Well, I am not pretending to answer such a complex question by myself today, but here are a few simple statements we can start from, and some in the geographer community already did:

Stop reducing geography to maps: maps are a tool to illustrate and communicate information. It’s a subjective representation of the world. A monkey drawing a map is not necessarily a geographer. It takes a deep understanding of the mechanisms behind the map to actually be able to produce a relevant one.
Stop pretending that math can explain everything: human behaviours do not get explained by so-called rational over-simplified formula. The least effort principle does not explain how human work and make decisions every day.
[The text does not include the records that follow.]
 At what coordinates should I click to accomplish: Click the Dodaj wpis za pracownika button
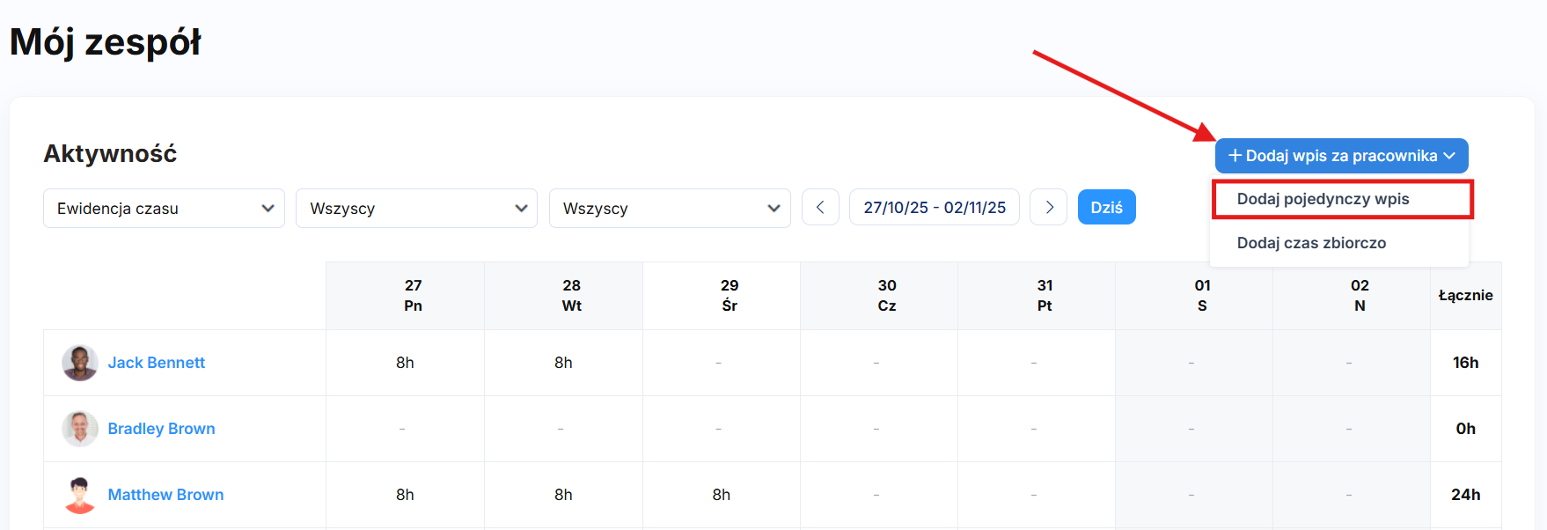[1341, 156]
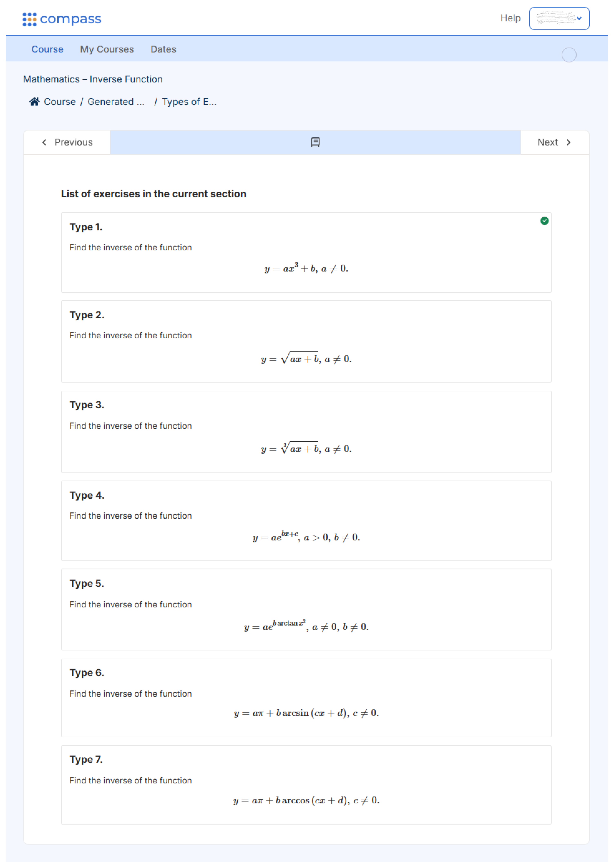Switch to the My Courses tab

[107, 50]
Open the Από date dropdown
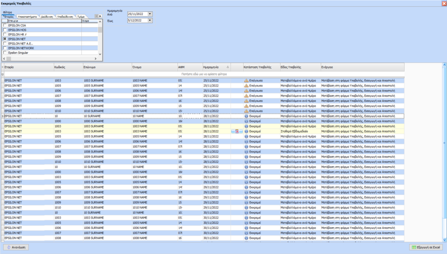447x254 pixels. (x=150, y=14)
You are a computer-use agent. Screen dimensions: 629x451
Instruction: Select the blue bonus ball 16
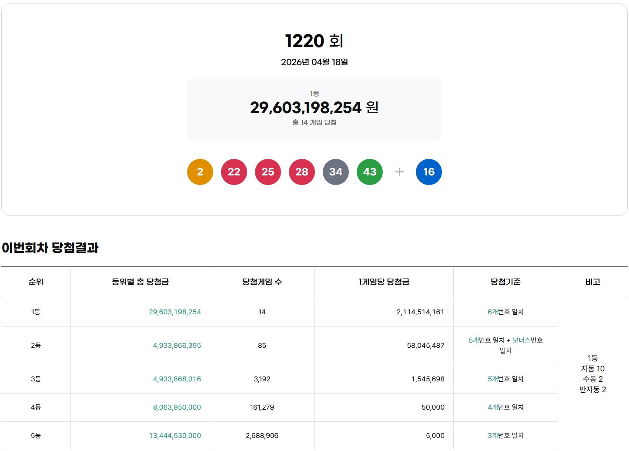429,172
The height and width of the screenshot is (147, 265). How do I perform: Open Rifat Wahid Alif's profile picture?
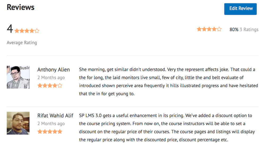click(18, 123)
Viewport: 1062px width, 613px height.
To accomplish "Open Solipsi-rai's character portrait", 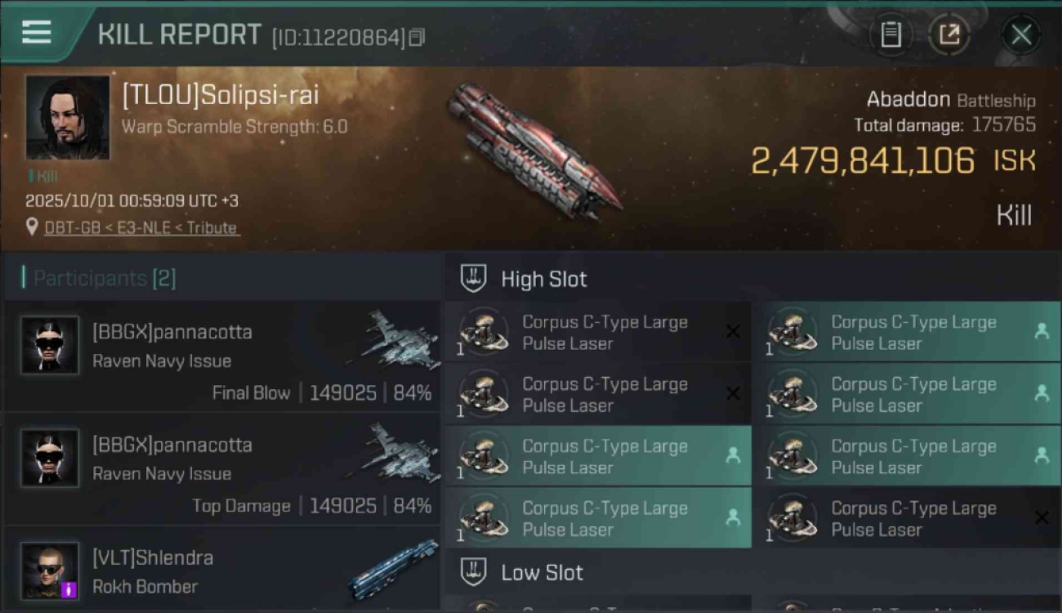I will (x=67, y=117).
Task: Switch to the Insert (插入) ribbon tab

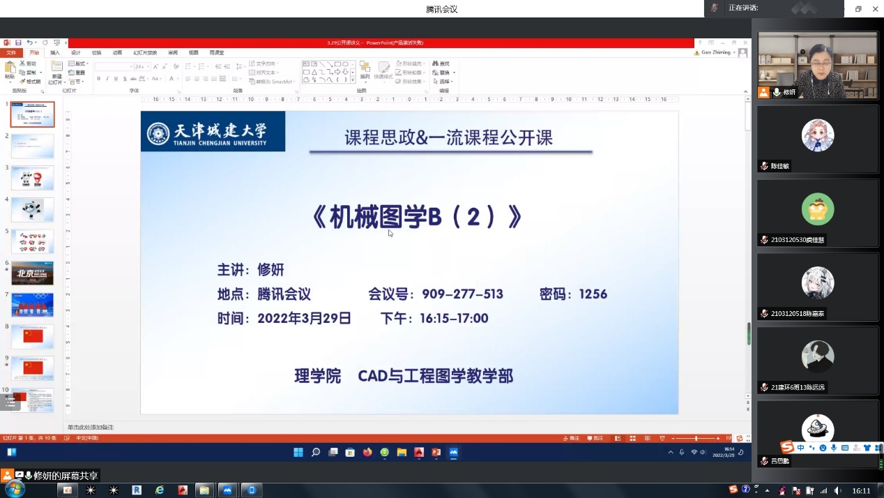Action: pos(55,53)
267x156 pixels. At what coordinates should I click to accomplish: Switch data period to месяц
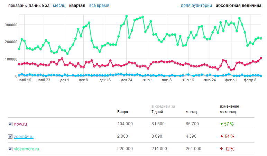tap(59, 6)
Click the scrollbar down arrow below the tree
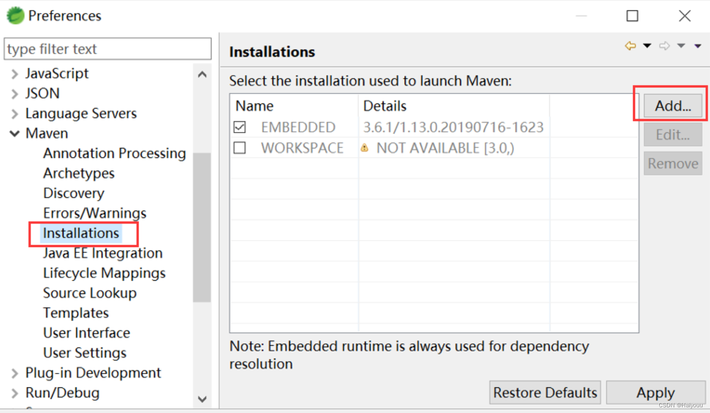 tap(202, 399)
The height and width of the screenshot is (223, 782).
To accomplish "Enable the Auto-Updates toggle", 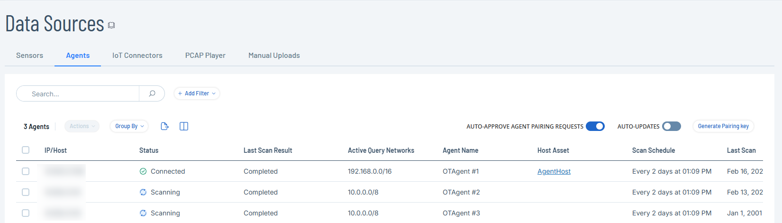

Reality is much more complex (too complex for us to modelize it with algorithms for the moment) and permanently changing. By the time you would finish your calculation, your conclusions would be obsolete already, because people act & react constantly in an infinity of ways.
Admit complexity & find a way to process it: While we will see the world as the over-simplified flat rectangular world map we all have in mind when thinking about “the world”, nothing will move. To embed interactivity, connectivity and implication in our knowledge, we need to process complexity, which means massive amounts of data, both qualitative & quantitative. Counting things one by one won’t work. It’s about opening new dimensions in terms of tools and theories.
Integrate everyone’s world in “the world”: The very image of what “the world” is should be more of a 3D interactive movie than a flat boring map hanging on the classroom wall. The bus ride you took in the morning to go to school, the landscape you’ve seen from the window, the place described in the novel you were reading, the place you dream about when you’re bored, the imaginary map of your video game, THEY ARE ALL FORMS OF GEOGRAPHY LITERACY.

YOU KNOW MORE ABOUT THE WORLD THAN YOU THINK. NOW IT’S JUST A MATTER OF BEING PROVIDED WITH THE RIGHT EDUCATIONAL RESOURCES TO HELP DEVELOP & COMPLETE THAT KNOWLEDGE: TO BUILD CONNECTIONS WITH OTHER’S WORLD, INTEGRATE INTERACTIVITY & UNDERSTAND THE PATTERNS BEHIND IT – THEN WE WILL BE ABLE TO MAKE INFORMED DECISIONS.